## begin
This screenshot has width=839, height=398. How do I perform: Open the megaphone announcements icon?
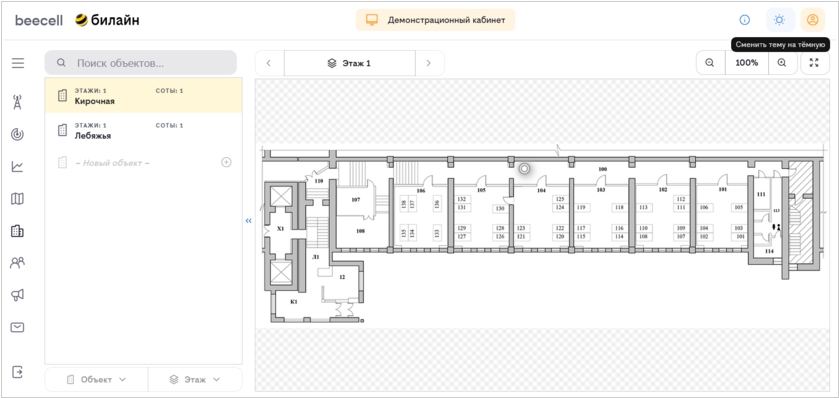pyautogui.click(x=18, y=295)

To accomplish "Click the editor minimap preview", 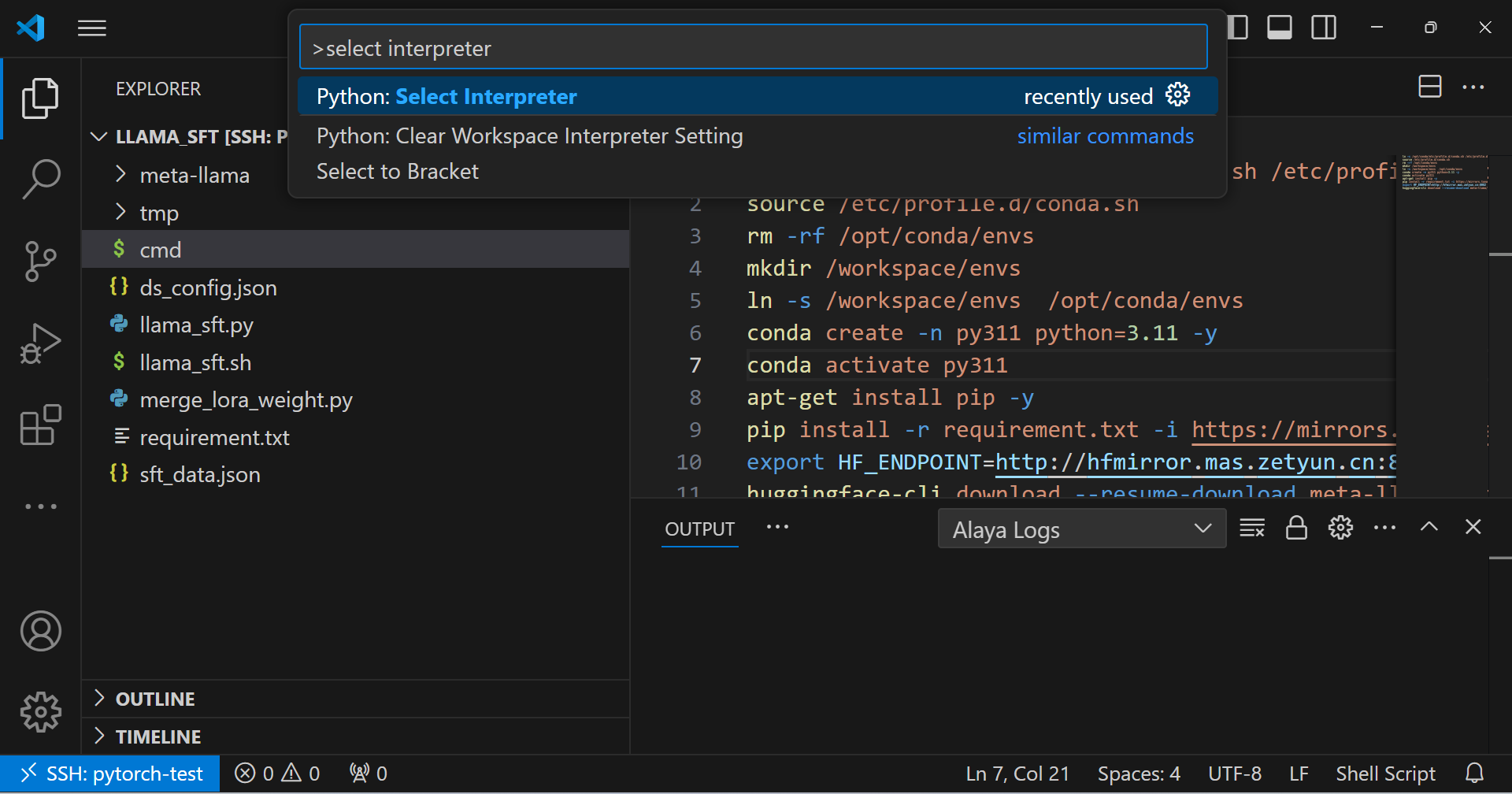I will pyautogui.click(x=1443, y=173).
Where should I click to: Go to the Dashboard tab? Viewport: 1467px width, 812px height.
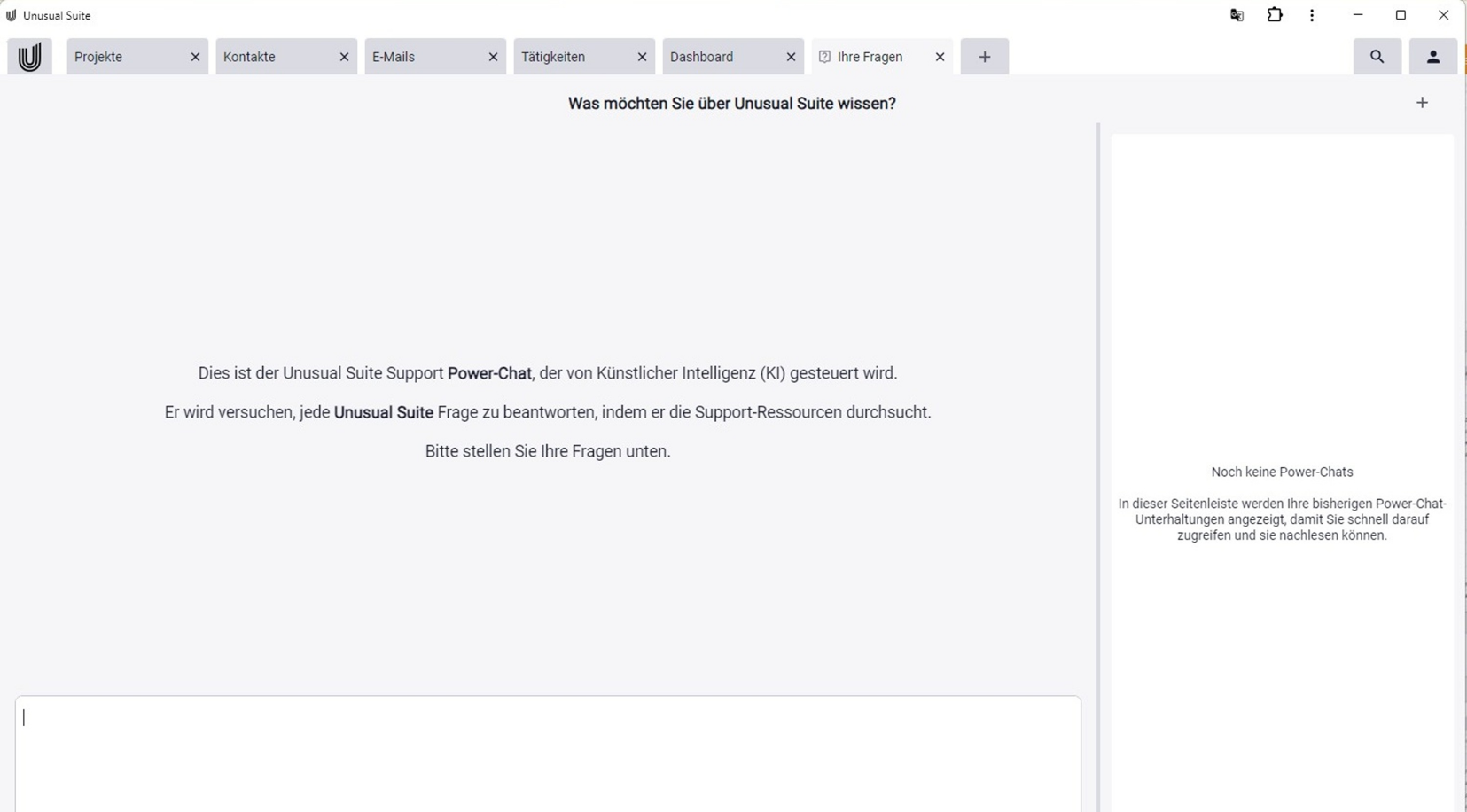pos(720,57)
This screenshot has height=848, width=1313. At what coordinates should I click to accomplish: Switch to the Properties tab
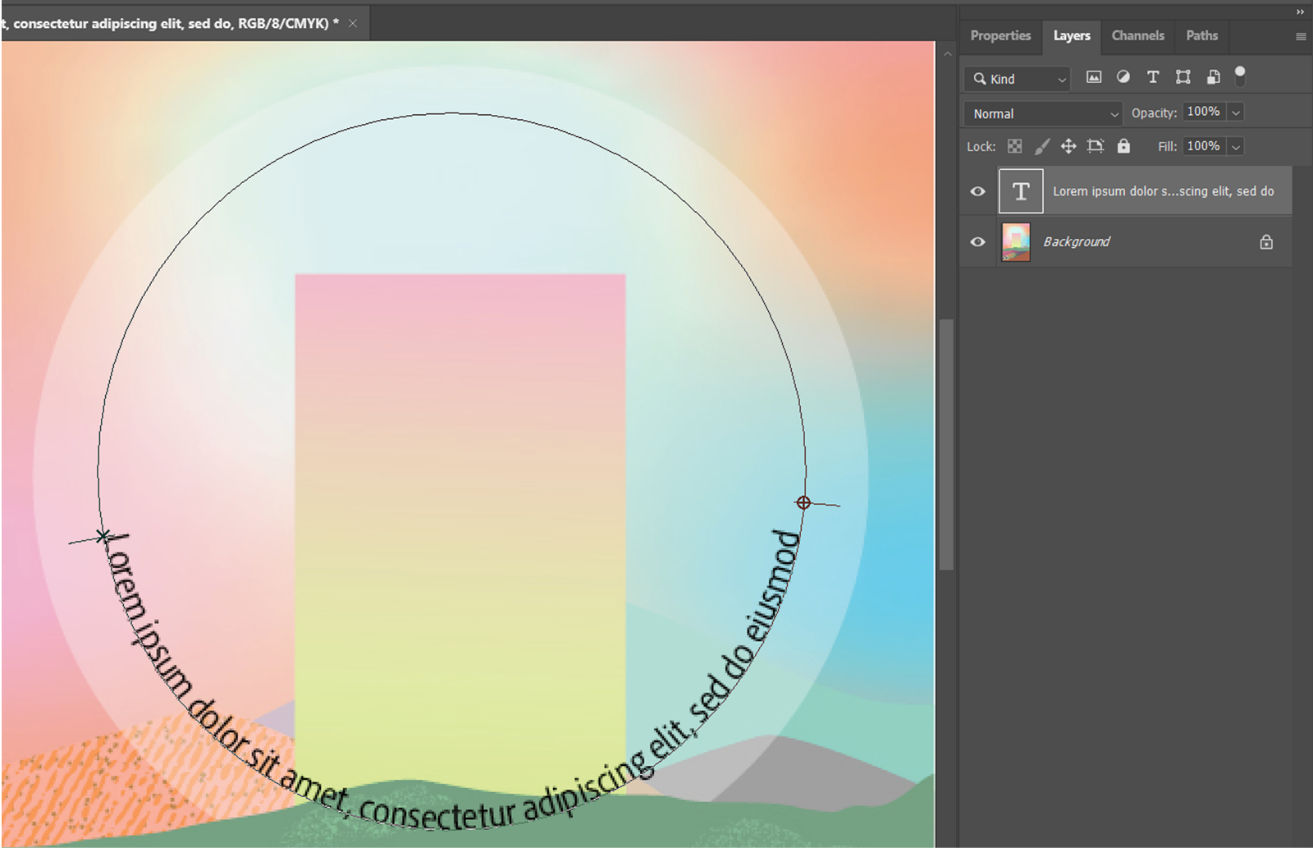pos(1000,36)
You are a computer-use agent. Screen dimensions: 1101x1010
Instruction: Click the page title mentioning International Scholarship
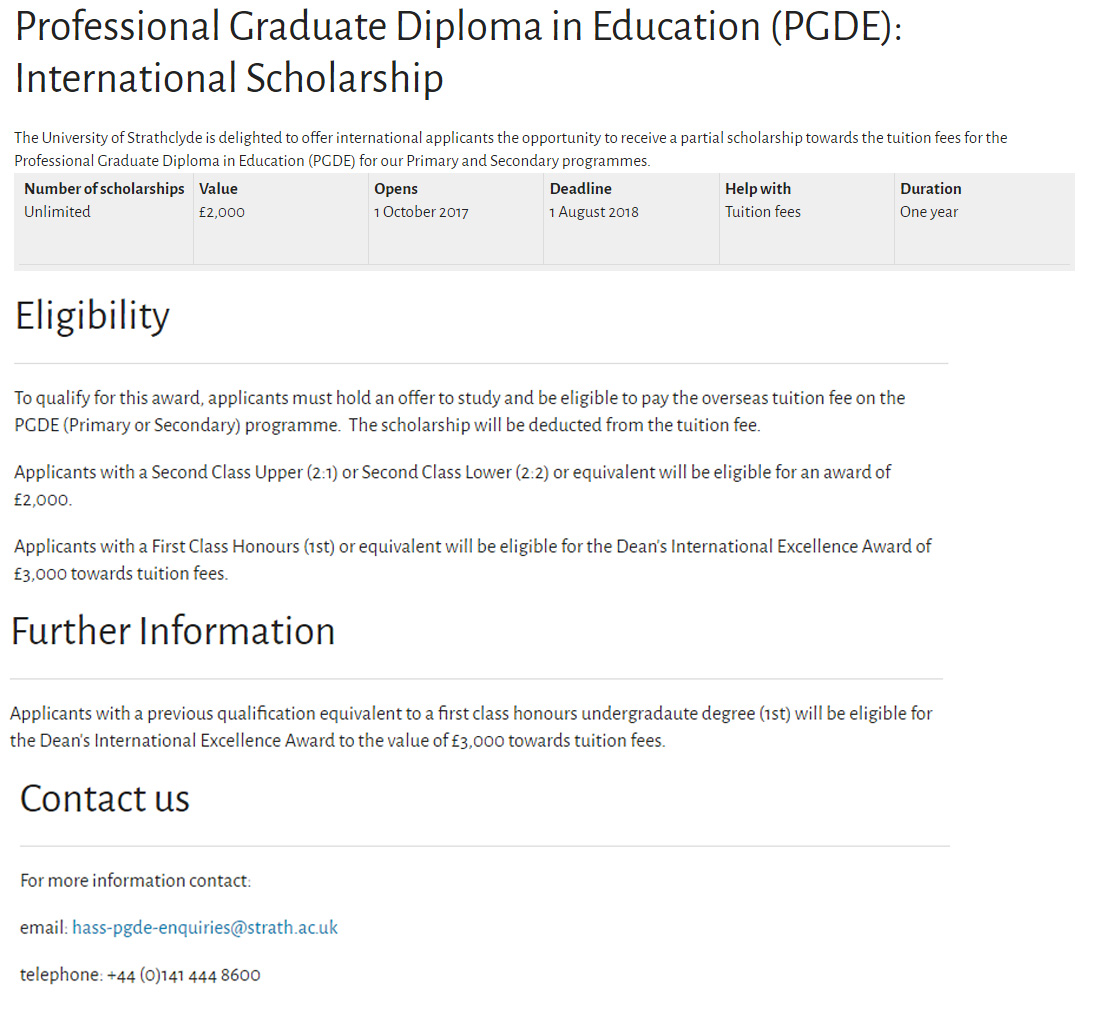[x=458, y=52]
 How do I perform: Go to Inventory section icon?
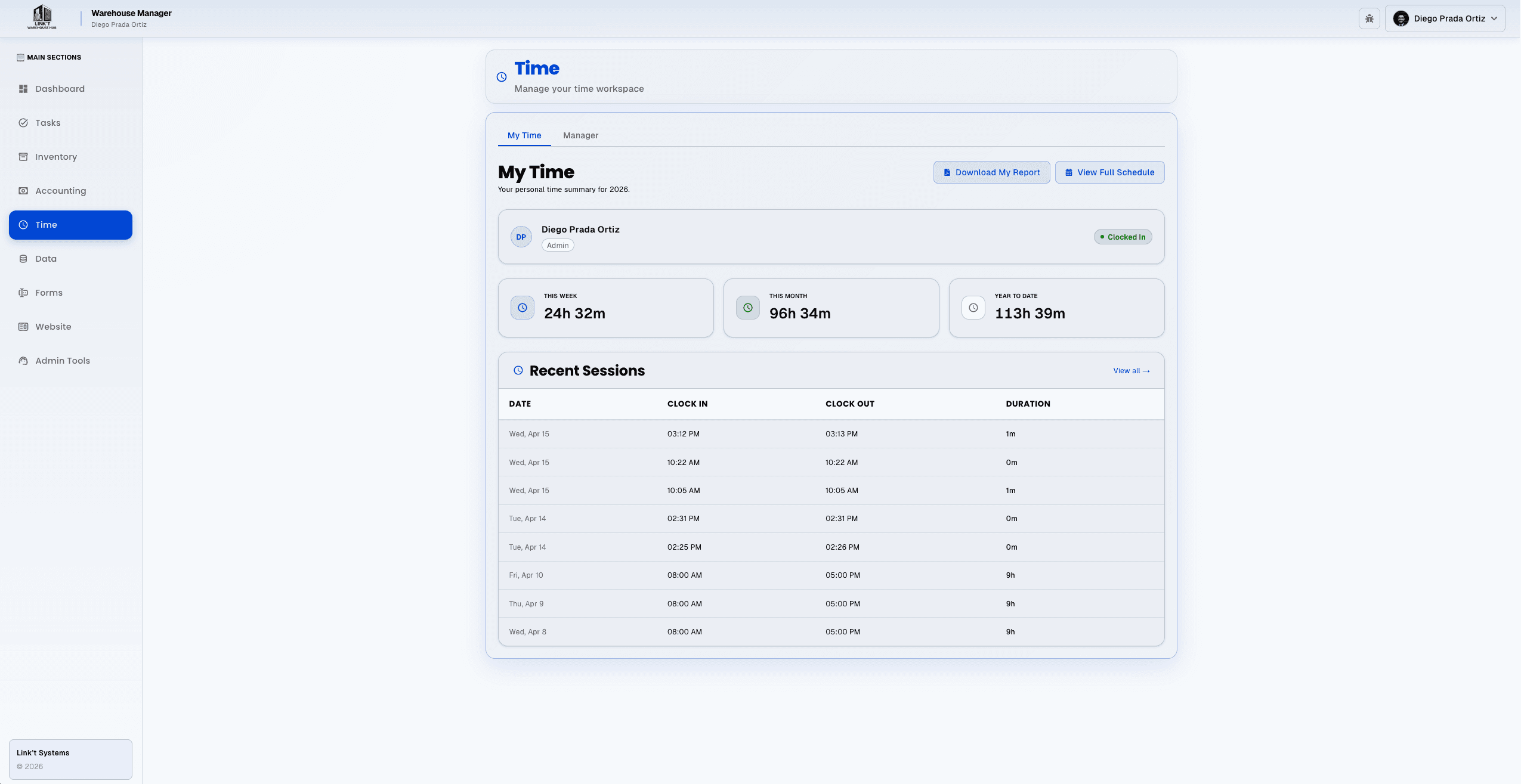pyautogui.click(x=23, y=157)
## end
EXERCISE DETAILS
Copy out word for word the stretch of lines from the one containing "Where should I" through the end of the lines, leaving out the pictures.

ANSWER TO THE TASK
Where should I click to: Go to the Dashboard tab? Viewport: 1467px width, 812px height.
pos(720,57)
This screenshot has height=848, width=1313. At what coordinates should I click to accomplish: Switch to the Properties tab
pos(1000,36)
You are a computer-use agent. Screen dimensions: 1101x1010
Instruction: Click the page title mentioning International Scholarship
[x=458, y=52]
 How do I perform: Go to Inventory section icon?
pyautogui.click(x=23, y=157)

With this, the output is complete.